- Provided information -
┌────────
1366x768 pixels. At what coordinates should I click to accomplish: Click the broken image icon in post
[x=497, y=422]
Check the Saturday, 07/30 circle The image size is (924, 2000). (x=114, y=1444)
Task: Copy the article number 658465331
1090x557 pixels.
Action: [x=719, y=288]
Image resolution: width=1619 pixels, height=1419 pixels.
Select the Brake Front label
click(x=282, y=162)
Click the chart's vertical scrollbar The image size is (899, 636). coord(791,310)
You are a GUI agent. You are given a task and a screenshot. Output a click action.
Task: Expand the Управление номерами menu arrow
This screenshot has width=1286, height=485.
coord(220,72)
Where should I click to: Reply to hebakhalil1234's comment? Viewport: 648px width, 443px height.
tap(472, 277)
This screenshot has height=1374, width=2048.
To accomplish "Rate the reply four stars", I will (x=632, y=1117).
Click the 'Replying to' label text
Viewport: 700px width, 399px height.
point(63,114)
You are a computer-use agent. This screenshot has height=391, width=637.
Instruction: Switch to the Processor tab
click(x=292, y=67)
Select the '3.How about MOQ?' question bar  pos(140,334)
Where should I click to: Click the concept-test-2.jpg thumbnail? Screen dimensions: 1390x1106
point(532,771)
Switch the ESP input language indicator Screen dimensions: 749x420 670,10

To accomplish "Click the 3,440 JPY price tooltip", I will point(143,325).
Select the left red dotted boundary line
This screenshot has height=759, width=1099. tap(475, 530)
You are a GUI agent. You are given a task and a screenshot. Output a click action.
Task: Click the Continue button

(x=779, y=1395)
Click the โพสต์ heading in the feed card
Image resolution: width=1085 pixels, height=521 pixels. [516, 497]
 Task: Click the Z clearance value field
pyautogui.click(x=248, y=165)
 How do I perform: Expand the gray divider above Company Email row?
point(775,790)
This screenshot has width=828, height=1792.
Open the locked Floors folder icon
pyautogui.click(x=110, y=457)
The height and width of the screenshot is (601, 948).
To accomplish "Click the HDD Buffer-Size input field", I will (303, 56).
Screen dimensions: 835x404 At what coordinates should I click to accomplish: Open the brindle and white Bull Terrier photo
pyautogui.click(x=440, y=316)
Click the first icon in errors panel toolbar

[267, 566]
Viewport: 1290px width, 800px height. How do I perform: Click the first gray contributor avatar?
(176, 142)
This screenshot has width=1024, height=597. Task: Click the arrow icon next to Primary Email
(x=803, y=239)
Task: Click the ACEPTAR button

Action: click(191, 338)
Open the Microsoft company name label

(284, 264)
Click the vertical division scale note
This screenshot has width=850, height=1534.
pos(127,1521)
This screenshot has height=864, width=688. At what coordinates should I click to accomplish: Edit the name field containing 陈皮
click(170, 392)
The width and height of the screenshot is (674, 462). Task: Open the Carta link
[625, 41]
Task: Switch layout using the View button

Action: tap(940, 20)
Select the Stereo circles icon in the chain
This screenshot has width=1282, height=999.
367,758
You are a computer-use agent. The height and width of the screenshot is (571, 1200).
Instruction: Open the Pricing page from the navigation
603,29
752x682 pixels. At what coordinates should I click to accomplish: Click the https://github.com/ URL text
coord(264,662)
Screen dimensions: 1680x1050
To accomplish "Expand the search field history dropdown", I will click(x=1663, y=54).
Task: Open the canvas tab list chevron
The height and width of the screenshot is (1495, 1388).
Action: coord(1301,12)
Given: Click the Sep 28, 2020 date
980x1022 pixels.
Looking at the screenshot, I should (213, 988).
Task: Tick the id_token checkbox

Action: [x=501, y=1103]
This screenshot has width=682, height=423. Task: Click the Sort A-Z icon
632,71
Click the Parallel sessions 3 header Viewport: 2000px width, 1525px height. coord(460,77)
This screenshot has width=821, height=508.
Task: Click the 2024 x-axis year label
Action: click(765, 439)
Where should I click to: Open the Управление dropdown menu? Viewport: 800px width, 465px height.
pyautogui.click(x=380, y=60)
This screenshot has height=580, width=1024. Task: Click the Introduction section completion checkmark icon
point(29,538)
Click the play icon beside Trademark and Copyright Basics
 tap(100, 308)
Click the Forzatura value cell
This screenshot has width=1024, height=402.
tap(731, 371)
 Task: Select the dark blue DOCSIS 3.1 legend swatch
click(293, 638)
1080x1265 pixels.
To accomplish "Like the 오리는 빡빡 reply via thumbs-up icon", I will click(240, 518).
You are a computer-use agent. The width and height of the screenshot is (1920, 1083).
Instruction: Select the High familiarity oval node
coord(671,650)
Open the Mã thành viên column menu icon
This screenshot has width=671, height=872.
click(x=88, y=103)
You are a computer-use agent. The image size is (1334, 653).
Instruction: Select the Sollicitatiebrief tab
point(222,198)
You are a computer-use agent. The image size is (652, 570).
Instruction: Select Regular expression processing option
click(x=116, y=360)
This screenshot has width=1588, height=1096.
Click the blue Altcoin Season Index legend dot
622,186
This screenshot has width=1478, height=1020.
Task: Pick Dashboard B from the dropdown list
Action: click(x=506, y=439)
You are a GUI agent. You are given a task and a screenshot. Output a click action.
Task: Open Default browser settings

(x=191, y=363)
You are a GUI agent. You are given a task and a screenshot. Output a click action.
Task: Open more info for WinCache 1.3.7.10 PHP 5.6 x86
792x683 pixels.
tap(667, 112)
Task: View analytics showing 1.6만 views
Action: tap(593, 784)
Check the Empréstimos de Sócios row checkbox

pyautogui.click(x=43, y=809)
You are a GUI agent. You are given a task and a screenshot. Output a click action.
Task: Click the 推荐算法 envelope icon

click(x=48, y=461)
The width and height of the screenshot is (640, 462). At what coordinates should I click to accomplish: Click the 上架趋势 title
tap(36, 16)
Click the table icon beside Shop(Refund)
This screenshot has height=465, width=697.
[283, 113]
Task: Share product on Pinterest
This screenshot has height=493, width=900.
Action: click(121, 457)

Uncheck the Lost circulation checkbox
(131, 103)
└────────
An exact copy of every record is what the answer must contain.

- Completed task -
1366x768 pixels. At what coordinates should I click to accomplish: Click the broken image icon in post
[x=497, y=422]
Check the Saturday, 07/30 circle The image size is (924, 2000). (x=114, y=1444)
Task: Copy the article number 658465331
1090x557 pixels.
Action: [x=719, y=288]
Image resolution: width=1619 pixels, height=1419 pixels.
Select the Brake Front label
click(x=282, y=162)
Click the chart's vertical scrollbar The image size is (899, 636). coord(791,310)
You are a GUI agent. You are given a task and a screenshot. Output a click action.
Task: Expand the Управление номерами menu arrow
This screenshot has width=1286, height=485.
coord(220,72)
Where should I click to: Reply to hebakhalil1234's comment? Viewport: 648px width, 443px height.
tap(472, 277)
This screenshot has height=1374, width=2048.
To accomplish "Rate the reply four stars", I will (x=632, y=1117).
Click the 'Replying to' label text
Viewport: 700px width, 399px height.
point(63,114)
You are a computer-use agent. This screenshot has height=391, width=637.
Instruction: Switch to the Processor tab
click(x=292, y=67)
Select the '3.How about MOQ?' question bar  pos(140,334)
Where should I click to: Click the concept-test-2.jpg thumbnail? Screen dimensions: 1390x1106
point(532,771)
Switch the ESP input language indicator Screen dimensions: 749x420 670,10

To accomplish "Click the 3,440 JPY price tooltip", I will point(143,325).
Select the left red dotted boundary line
This screenshot has height=759, width=1099. tap(475, 530)
You are a GUI agent. You are given a task and a screenshot. Output a click action.
Task: Click the Continue button

(x=779, y=1395)
Click the โพสต์ heading in the feed card
Image resolution: width=1085 pixels, height=521 pixels. [516, 497]
 Task: Click the Z clearance value field
pyautogui.click(x=248, y=165)
 How do I perform: Expand the gray divider above Company Email row?
point(775,790)
This screenshot has width=828, height=1792.
Open the locked Floors folder icon
pyautogui.click(x=110, y=457)
The height and width of the screenshot is (601, 948).
To accomplish "Click the HDD Buffer-Size input field", I will (303, 56).
Screen dimensions: 835x404 At what coordinates should I click to accomplish: Open the brindle and white Bull Terrier photo
pyautogui.click(x=440, y=316)
Click the first icon in errors panel toolbar

[267, 566]
Viewport: 1290px width, 800px height. How do I perform: Click the first gray contributor avatar?
(176, 142)
This screenshot has width=1024, height=597. Task: Click the arrow icon next to Primary Email
(x=803, y=239)
Task: Click the ACEPTAR button

Action: click(191, 338)
Open the Microsoft company name label

(284, 264)
Click the vertical division scale note
This screenshot has width=850, height=1534.
pos(127,1521)
This screenshot has height=864, width=688. At what coordinates should I click to accomplish: Edit the name field containing 陈皮
click(170, 392)
The width and height of the screenshot is (674, 462). Task: Open the Carta link
[625, 41]
Task: Switch layout using the View button

Action: tap(940, 20)
Select the Stereo circles icon in the chain
This screenshot has width=1282, height=999.
367,758
You are a computer-use agent. The height and width of the screenshot is (571, 1200).
Instruction: Open the Pricing page from the navigation
603,29
752x682 pixels. At what coordinates should I click to accomplish: Click the https://github.com/ URL text
coord(264,662)
Screen dimensions: 1680x1050
To accomplish "Expand the search field history dropdown", I will click(x=1663, y=54).
Task: Open the canvas tab list chevron
The height and width of the screenshot is (1495, 1388).
Action: coord(1301,12)
Given: Click the Sep 28, 2020 date
980x1022 pixels.
Looking at the screenshot, I should (213, 988).
Task: Tick the id_token checkbox

Action: [x=501, y=1103]
This screenshot has width=682, height=423. Task: Click the Sort A-Z icon
632,71
Click the Parallel sessions 3 header Viewport: 2000px width, 1525px height. coord(460,77)
This screenshot has width=821, height=508.
Task: Click the 2024 x-axis year label
Action: click(765, 439)
Where should I click to: Open the Управление dropdown menu? Viewport: 800px width, 465px height.
pyautogui.click(x=380, y=60)
This screenshot has height=580, width=1024. Task: Click the Introduction section completion checkmark icon
point(29,538)
Click the play icon beside Trademark and Copyright Basics
 tap(100, 308)
Click the Forzatura value cell
This screenshot has width=1024, height=402.
tap(731, 371)
 Task: Select the dark blue DOCSIS 3.1 legend swatch
click(293, 638)
1080x1265 pixels.
To accomplish "Like the 오리는 빡빡 reply via thumbs-up icon", I will click(240, 518).
You are a computer-use agent. The width and height of the screenshot is (1920, 1083).
Instruction: Select the High familiarity oval node
coord(671,650)
Open the Mã thành viên column menu icon
This screenshot has width=671, height=872.
click(x=88, y=103)
You are a computer-use agent. The image size is (1334, 653).
Instruction: Select the Sollicitatiebrief tab
point(222,198)
You are a computer-use agent. The image size is (652, 570).
Instruction: Select Regular expression processing option
click(x=116, y=360)
This screenshot has width=1588, height=1096.
Click the blue Altcoin Season Index legend dot
622,186
This screenshot has width=1478, height=1020.
Task: Pick Dashboard B from the dropdown list
Action: click(x=506, y=439)
You are a GUI agent. You are given a task and a screenshot. Output a click action.
Task: Open Default browser settings

(x=191, y=363)
You are a GUI agent. You are given a task and a screenshot. Output a click action.
Task: Open more info for WinCache 1.3.7.10 PHP 5.6 x86
792x683 pixels.
tap(667, 112)
Task: View analytics showing 1.6만 views
Action: tap(593, 784)
Check the Empréstimos de Sócios row checkbox

pyautogui.click(x=43, y=809)
You are a GUI agent. You are given a task and a screenshot. Output a click action.
Task: Click the 推荐算法 envelope icon

click(x=48, y=461)
The width and height of the screenshot is (640, 462). At what coordinates should I click to accomplish: Click the 上架趋势 title
tap(36, 16)
Click the table icon beside Shop(Refund)
This screenshot has height=465, width=697.
[283, 113]
Task: Share product on Pinterest
This screenshot has height=493, width=900.
Action: click(121, 457)

Uncheck the Lost circulation checkbox
(131, 103)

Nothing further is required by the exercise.